» What the exercise asks
For this exercise, reproduce the records exactly as they stand and do not carry any images over.

:: Excerpted records ::

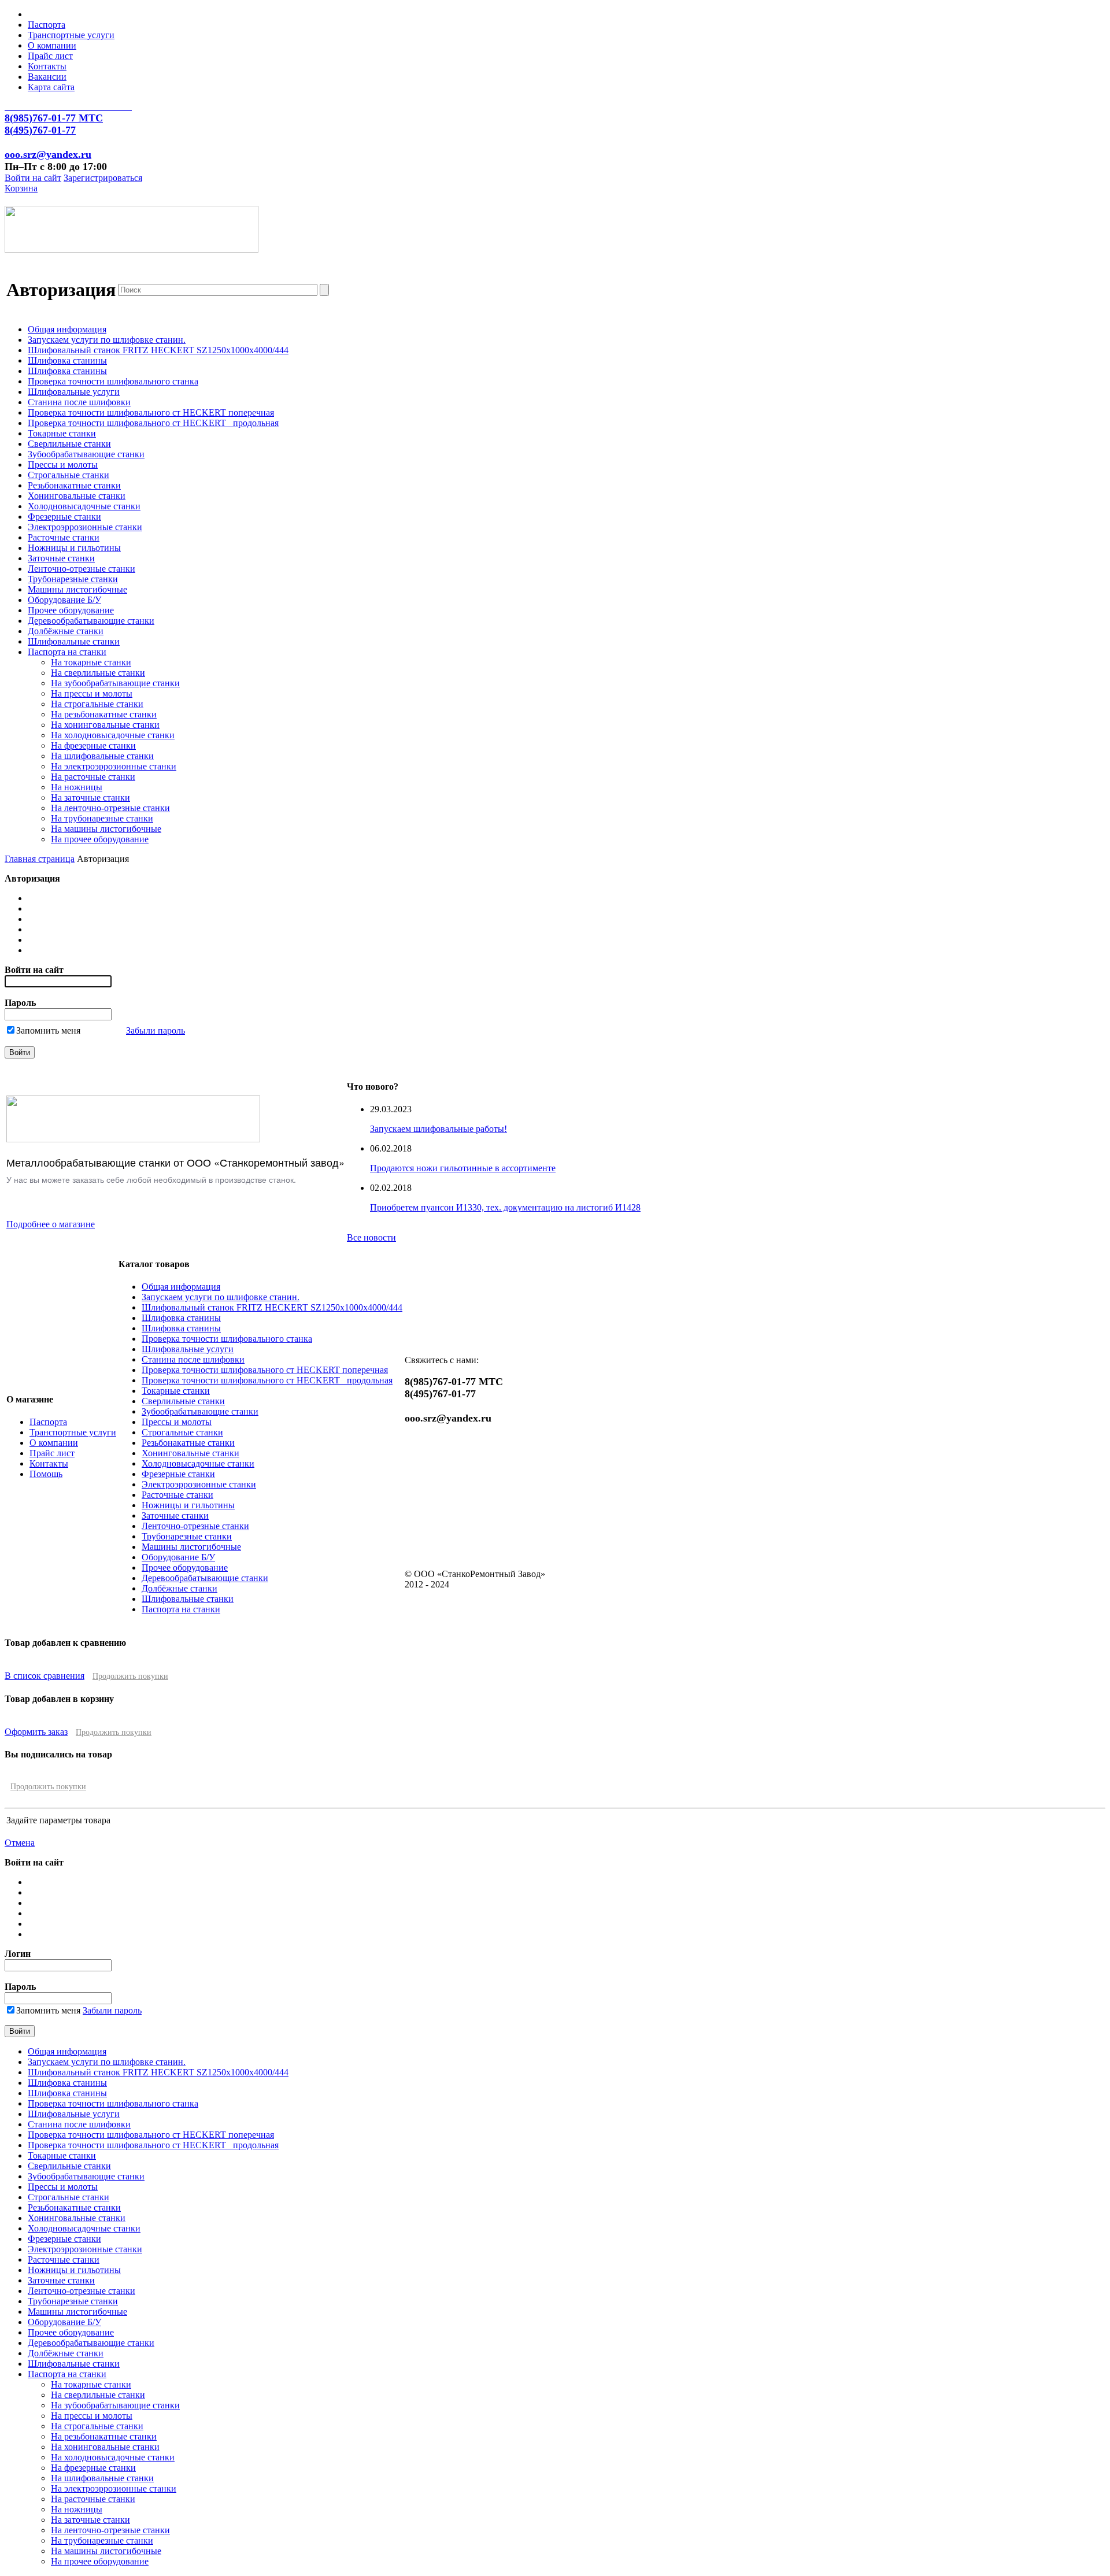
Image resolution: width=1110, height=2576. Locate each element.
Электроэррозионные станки (85, 527)
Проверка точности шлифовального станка (113, 381)
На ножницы (76, 787)
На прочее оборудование (100, 839)
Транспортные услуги (71, 35)
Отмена (20, 1843)
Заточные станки (61, 558)
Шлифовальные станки (74, 641)
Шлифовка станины (67, 360)
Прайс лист (50, 56)
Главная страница (40, 859)
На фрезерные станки (93, 745)
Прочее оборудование (71, 610)
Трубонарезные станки (73, 579)
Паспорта (46, 24)
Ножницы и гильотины (74, 548)
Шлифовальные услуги (74, 392)
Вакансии (47, 77)
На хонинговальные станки (105, 725)
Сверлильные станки (69, 444)
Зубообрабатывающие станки (86, 454)
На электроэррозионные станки (113, 766)
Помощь (45, 1474)
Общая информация (67, 329)
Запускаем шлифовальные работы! (438, 1129)
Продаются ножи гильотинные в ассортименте (463, 1168)
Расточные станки (63, 537)
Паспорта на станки (67, 652)
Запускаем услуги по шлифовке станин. (107, 340)
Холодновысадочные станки (84, 506)
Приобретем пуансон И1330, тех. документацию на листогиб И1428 (505, 1207)
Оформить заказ (36, 1732)
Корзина (21, 188)
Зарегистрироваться (103, 178)
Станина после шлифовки (79, 402)
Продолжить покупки (130, 1676)
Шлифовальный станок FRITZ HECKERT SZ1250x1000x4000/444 (158, 350)
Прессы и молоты (63, 464)
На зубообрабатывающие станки (115, 683)
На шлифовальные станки (102, 756)
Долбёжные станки (65, 631)
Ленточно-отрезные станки (81, 568)
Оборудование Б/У (64, 600)
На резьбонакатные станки (104, 714)
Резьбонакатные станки (74, 485)
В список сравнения (44, 1676)
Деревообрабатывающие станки (91, 621)
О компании (52, 45)
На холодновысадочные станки (113, 735)
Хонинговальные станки (76, 496)
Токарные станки (62, 433)
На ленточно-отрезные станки (110, 808)
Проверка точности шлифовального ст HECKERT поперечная (151, 412)
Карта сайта (51, 87)
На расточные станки (93, 777)
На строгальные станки (97, 704)
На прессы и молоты (91, 693)
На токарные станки (91, 662)
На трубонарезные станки (102, 818)
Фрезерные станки (64, 516)
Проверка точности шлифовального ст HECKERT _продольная (153, 423)
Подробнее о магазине (50, 1224)
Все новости (371, 1237)
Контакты (47, 66)
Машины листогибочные (77, 589)
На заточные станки (90, 797)
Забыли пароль (155, 1030)
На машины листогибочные (106, 829)
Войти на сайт (33, 178)
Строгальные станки (68, 475)
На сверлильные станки (98, 673)
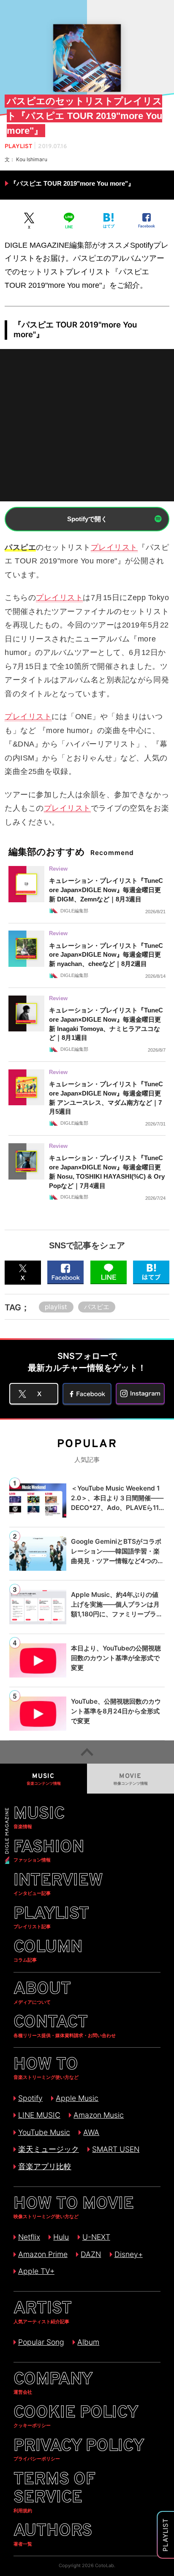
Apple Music (77, 2098)
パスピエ (96, 1307)
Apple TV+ (36, 2271)
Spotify (30, 2098)
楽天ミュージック (48, 2149)
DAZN (91, 2254)
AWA (91, 2132)
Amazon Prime (43, 2254)
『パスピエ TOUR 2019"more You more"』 (72, 183)
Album (88, 2342)
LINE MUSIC (39, 2115)
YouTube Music (44, 2132)
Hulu (61, 2236)
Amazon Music (98, 2115)
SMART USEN (115, 2149)
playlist (56, 1307)
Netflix (29, 2236)
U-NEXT (96, 2236)
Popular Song (41, 2342)
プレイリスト (114, 547)
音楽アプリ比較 (44, 2166)
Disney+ (128, 2254)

:::

» Result for this exercise
Image resolution: width=1110, height=2576. Locate each element.
Электроэррозионные станки (85, 527)
Проверка точности шлифовального станка (113, 381)
На ножницы (76, 787)
На прочее оборудование (100, 839)
Транспортные услуги (71, 35)
Отмена (20, 1843)
Заточные станки (61, 558)
Шлифовальные станки (74, 641)
Шлифовка станины (67, 360)
Прайс лист (50, 56)
Главная страница (40, 859)
На фрезерные станки (93, 745)
Прочее оборудование (71, 610)
Трубонарезные станки (73, 579)
Паспорта (46, 24)
Ножницы и гильотины (74, 548)
Шлифовальные услуги (74, 392)
Вакансии (47, 77)
На хонинговальные станки (105, 725)
Сверлильные станки (69, 444)
Зубообрабатывающие станки (86, 454)
На электроэррозионные станки (113, 766)
Помощь (45, 1474)
Общая информация (67, 329)
Запускаем шлифовальные работы! (438, 1129)
Продаются ножи гильотинные в ассортименте (463, 1168)
Расточные станки (63, 537)
Паспорта на станки (67, 652)
Запускаем услуги по шлифовке станин. (107, 340)
Холодновысадочные станки (84, 506)
Приобретем пуансон И1330, тех. документацию на листогиб И1428 (505, 1207)
Оформить заказ (36, 1732)
Корзина (21, 188)
Зарегистрироваться (103, 178)
Станина после шлифовки (79, 402)
Продолжить покупки (130, 1676)
Шлифовальный станок FRITZ HECKERT SZ1250x1000x4000/444 (158, 350)
Прессы и молоты (63, 464)
На зубообрабатывающие станки (115, 683)
На шлифовальные станки (102, 756)
Долбёжные станки (65, 631)
Ленточно-отрезные станки (81, 568)
Оборудование Б/У (64, 600)
На резьбонакатные станки (104, 714)
Резьбонакатные станки (74, 485)
В список сравнения (44, 1676)
Деревообрабатывающие станки (91, 621)
О компании (52, 45)
На холодновысадочные станки (113, 735)
Хонинговальные станки (76, 496)
Токарные станки (62, 433)
На ленточно-отрезные станки (110, 808)
Проверка точности шлифовального ст HECKERT поперечная (151, 412)
Карта сайта (51, 87)
На расточные станки (93, 777)
На строгальные станки (97, 704)
На прессы и молоты (91, 693)
На токарные станки (91, 662)
На трубонарезные станки (102, 818)
Фрезерные станки (64, 516)
Проверка точности шлифовального ст HECKERT _продольная (153, 423)
Подробнее о магазине (50, 1224)
Все новости (371, 1237)
Контакты (47, 66)
Машины листогибочные (77, 589)
На заточные станки (90, 797)
Забыли пароль (155, 1030)
На машины листогибочные (106, 829)
Войти на сайт (33, 178)
Строгальные станки (68, 475)
На сверлильные станки (98, 673)
Apple Music (77, 2098)
パスピエ (96, 1307)
Apple TV+ (36, 2271)
Spotify (30, 2098)
楽天ミュージック (48, 2149)
DAZN (91, 2254)
AWA (91, 2132)
Amazon Prime (43, 2254)
『パスピエ TOUR 2019"more You more"』 (72, 183)
Album (88, 2342)
LINE MUSIC (39, 2115)
YouTube Music (44, 2132)
Hulu (61, 2236)
Amazon Music (98, 2115)
SMART USEN (115, 2149)
playlist (56, 1307)
Netflix (29, 2236)
U-NEXT (96, 2236)
Popular Song (41, 2342)
プレイリスト (114, 547)
音楽アプリ比較 (44, 2166)
Disney+ (128, 2254)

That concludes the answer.